Exercise requirements: Each line in the records that mentions the word "Windows" needs to be listed.
Input for this task: Begin
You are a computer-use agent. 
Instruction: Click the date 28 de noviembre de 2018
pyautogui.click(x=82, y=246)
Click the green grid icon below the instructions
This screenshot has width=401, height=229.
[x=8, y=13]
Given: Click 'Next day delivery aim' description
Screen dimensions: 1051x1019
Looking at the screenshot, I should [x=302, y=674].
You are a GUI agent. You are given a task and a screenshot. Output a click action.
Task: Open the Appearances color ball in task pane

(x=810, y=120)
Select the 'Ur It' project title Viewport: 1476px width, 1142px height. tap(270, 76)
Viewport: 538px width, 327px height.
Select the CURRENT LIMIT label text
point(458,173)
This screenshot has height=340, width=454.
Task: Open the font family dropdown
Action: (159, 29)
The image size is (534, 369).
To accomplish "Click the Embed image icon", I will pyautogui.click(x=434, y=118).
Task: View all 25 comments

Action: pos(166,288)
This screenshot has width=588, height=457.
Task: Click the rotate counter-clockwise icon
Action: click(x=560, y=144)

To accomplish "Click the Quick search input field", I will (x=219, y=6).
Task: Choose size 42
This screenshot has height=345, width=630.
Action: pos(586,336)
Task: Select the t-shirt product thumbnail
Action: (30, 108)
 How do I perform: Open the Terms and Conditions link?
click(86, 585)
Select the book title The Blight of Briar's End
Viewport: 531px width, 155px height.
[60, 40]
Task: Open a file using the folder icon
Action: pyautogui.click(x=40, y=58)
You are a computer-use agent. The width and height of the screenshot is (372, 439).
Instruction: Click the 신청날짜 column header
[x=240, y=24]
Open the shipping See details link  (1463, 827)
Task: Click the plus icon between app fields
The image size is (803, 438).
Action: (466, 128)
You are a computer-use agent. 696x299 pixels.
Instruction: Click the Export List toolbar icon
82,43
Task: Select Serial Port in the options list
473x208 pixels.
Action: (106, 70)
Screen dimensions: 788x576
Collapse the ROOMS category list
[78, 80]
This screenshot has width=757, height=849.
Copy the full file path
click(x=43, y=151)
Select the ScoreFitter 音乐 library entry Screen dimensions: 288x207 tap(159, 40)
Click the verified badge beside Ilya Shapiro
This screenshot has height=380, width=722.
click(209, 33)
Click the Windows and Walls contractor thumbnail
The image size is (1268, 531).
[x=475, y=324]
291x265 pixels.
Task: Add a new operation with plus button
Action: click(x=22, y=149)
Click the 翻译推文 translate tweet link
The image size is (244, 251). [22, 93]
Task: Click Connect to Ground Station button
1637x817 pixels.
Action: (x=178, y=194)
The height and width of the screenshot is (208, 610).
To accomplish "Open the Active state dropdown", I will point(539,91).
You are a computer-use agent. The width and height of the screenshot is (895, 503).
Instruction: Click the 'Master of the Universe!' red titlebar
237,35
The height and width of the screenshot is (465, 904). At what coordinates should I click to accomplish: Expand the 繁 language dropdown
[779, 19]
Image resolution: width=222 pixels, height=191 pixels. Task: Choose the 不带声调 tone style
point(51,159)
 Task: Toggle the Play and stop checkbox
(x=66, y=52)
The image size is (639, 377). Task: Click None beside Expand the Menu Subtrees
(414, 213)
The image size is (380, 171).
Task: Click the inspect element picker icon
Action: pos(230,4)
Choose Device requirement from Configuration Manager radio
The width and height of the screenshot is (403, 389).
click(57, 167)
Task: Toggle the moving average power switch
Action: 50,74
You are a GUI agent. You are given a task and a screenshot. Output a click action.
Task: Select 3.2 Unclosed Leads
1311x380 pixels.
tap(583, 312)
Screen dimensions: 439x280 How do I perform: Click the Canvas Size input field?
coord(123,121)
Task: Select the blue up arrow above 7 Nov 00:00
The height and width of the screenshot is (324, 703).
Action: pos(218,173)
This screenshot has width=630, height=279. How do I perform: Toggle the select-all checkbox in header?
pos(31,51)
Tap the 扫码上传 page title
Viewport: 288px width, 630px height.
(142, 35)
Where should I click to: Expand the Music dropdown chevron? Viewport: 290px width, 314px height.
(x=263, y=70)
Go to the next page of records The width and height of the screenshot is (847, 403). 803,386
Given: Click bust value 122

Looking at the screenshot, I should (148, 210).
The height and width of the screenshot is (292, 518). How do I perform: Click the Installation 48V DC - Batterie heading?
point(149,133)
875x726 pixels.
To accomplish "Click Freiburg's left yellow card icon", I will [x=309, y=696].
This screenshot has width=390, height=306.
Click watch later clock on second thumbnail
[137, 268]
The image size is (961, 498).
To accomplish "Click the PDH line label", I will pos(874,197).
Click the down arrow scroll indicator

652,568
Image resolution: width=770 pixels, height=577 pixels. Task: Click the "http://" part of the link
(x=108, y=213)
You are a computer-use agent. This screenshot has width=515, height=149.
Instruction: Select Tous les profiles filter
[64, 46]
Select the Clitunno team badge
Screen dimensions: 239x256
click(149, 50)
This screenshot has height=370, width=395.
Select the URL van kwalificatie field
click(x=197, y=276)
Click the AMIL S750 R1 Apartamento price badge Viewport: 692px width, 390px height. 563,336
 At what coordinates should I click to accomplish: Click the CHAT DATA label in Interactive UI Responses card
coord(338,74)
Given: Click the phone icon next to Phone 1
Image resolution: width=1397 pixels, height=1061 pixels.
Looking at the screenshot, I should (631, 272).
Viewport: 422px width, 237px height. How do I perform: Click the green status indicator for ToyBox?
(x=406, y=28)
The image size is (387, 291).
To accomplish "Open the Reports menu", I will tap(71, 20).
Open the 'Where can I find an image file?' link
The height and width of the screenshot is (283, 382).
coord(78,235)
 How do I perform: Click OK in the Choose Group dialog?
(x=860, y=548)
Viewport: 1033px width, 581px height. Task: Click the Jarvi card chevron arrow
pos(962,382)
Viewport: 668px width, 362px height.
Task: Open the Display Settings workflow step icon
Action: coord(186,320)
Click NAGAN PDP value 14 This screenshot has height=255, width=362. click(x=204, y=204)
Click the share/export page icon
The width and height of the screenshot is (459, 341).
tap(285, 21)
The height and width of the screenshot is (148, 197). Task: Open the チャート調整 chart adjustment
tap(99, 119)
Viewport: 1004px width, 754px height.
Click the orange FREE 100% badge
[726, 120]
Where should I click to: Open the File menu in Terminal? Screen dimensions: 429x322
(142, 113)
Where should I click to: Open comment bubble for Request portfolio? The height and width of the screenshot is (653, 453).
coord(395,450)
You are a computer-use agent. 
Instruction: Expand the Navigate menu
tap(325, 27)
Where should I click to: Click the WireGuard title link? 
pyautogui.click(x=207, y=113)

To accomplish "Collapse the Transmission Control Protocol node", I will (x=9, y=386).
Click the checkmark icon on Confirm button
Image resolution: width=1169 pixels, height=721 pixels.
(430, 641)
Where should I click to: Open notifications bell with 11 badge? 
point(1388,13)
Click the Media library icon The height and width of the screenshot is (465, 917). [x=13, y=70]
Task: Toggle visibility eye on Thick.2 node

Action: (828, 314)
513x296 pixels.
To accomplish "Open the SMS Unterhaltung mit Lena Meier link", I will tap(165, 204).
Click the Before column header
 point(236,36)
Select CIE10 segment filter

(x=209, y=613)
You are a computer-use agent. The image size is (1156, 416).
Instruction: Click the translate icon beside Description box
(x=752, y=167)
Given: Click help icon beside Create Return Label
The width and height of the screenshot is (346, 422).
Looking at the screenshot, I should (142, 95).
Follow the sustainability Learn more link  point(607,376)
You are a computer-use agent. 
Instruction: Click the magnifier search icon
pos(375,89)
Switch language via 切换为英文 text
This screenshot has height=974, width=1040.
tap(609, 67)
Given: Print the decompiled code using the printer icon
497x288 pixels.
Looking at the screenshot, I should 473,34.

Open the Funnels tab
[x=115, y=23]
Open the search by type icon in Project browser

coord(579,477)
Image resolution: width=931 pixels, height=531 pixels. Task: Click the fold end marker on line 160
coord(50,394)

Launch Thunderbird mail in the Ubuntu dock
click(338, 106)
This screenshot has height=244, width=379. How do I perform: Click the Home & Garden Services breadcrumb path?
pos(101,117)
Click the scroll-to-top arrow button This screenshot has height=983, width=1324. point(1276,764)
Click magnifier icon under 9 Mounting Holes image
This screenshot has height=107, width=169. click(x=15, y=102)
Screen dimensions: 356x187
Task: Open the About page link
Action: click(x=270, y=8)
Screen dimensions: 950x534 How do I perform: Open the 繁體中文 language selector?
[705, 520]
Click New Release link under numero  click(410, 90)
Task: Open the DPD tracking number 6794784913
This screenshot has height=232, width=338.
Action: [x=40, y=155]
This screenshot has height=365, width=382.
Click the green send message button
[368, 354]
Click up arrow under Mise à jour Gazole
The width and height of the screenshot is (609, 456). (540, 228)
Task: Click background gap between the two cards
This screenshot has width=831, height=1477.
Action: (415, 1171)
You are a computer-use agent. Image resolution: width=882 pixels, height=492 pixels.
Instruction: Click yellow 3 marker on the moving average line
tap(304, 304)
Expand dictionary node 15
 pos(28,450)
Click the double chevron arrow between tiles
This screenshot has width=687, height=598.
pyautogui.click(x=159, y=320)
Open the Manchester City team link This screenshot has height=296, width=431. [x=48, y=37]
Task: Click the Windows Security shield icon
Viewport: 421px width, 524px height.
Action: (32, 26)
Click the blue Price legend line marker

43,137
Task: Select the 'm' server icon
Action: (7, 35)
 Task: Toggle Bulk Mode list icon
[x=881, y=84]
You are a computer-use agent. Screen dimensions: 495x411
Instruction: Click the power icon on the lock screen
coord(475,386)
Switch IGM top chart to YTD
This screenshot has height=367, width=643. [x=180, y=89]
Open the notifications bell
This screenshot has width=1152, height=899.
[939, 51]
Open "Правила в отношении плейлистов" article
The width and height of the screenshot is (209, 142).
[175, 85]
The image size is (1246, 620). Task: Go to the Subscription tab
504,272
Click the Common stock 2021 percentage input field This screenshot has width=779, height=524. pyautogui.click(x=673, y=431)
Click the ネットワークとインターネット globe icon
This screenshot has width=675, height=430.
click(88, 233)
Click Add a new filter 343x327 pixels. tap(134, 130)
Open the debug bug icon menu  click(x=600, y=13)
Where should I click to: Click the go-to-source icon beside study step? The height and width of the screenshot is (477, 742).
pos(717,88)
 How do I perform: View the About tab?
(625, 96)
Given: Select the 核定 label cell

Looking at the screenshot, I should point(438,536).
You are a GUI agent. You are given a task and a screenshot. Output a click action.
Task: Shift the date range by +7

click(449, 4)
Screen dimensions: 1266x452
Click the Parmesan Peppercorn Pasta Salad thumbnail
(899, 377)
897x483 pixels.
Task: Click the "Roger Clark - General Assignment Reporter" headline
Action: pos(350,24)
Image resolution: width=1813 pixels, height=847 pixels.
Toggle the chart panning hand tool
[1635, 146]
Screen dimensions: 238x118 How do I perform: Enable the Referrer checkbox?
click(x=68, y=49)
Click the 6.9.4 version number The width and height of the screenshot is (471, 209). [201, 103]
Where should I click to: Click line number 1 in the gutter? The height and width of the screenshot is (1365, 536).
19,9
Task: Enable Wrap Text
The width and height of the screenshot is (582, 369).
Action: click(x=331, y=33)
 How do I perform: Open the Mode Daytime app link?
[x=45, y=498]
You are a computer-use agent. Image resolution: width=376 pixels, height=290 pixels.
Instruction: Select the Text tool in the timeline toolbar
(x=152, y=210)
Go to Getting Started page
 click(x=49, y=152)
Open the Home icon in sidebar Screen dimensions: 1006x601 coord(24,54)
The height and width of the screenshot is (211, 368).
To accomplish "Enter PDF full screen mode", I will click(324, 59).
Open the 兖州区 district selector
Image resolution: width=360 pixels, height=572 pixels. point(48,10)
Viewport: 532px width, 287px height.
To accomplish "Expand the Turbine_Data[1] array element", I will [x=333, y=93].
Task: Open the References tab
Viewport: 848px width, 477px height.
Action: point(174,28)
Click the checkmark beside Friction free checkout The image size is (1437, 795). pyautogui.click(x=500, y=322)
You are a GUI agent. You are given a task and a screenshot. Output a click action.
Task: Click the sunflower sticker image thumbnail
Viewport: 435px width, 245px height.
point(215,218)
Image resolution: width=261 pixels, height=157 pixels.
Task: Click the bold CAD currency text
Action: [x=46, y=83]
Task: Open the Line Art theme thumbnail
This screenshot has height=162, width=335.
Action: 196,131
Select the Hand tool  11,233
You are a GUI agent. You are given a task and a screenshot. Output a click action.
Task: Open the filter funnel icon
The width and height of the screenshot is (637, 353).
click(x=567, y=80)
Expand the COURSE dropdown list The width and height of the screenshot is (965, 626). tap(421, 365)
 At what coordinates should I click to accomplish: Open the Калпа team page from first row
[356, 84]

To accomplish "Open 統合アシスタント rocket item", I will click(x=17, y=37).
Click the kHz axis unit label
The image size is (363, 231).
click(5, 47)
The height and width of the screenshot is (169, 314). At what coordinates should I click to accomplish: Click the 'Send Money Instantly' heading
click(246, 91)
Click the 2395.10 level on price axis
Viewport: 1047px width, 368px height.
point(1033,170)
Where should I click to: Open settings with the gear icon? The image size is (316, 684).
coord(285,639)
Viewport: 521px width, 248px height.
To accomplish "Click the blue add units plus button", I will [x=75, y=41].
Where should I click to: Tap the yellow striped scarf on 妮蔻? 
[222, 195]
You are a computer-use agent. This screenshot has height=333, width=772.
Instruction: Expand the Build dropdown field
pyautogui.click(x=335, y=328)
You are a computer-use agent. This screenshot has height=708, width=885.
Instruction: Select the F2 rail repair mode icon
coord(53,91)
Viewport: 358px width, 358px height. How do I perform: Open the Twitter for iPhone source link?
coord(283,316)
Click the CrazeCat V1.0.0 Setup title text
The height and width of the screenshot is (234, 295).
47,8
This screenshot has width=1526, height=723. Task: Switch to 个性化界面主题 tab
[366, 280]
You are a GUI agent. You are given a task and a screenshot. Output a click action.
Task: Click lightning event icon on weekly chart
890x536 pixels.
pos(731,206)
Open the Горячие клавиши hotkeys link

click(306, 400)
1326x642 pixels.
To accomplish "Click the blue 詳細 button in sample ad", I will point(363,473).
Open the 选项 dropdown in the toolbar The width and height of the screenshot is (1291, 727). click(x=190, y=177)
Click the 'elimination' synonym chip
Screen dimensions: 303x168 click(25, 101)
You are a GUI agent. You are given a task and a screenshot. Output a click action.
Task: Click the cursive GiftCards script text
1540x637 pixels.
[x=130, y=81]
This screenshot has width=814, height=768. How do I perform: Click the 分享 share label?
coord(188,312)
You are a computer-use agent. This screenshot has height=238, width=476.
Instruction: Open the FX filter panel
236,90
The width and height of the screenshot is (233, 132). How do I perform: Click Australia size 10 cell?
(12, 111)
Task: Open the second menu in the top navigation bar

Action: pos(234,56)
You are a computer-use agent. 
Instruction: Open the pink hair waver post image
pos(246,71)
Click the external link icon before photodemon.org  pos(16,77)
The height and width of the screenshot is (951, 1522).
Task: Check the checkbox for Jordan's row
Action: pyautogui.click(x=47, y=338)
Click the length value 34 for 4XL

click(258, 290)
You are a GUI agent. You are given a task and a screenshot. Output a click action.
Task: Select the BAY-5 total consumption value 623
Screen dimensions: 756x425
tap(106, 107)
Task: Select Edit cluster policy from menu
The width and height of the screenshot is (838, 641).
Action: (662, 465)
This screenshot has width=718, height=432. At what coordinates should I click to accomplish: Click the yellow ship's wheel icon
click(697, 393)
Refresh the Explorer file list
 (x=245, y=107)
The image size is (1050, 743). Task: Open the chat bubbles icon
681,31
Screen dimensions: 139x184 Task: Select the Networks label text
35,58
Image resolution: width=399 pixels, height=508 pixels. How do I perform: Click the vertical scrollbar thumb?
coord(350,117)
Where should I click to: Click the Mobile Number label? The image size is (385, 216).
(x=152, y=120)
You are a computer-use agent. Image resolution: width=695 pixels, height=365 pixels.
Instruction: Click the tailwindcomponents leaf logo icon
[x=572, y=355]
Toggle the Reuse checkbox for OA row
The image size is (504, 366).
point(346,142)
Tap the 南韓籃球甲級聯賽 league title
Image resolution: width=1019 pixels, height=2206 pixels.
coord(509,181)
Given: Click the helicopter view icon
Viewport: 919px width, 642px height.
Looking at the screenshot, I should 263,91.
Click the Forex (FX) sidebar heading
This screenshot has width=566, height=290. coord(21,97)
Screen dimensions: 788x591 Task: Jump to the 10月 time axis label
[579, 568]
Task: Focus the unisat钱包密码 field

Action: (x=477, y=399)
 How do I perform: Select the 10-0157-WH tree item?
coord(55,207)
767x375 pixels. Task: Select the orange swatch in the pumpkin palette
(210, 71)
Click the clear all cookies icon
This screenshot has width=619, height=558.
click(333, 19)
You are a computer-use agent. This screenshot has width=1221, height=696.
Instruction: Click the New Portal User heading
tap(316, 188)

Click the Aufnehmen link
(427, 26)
Input for this task: End
Expected answer:
Click the Windows and Walls contractor thumbnail
Task: Click the Windows Security shield icon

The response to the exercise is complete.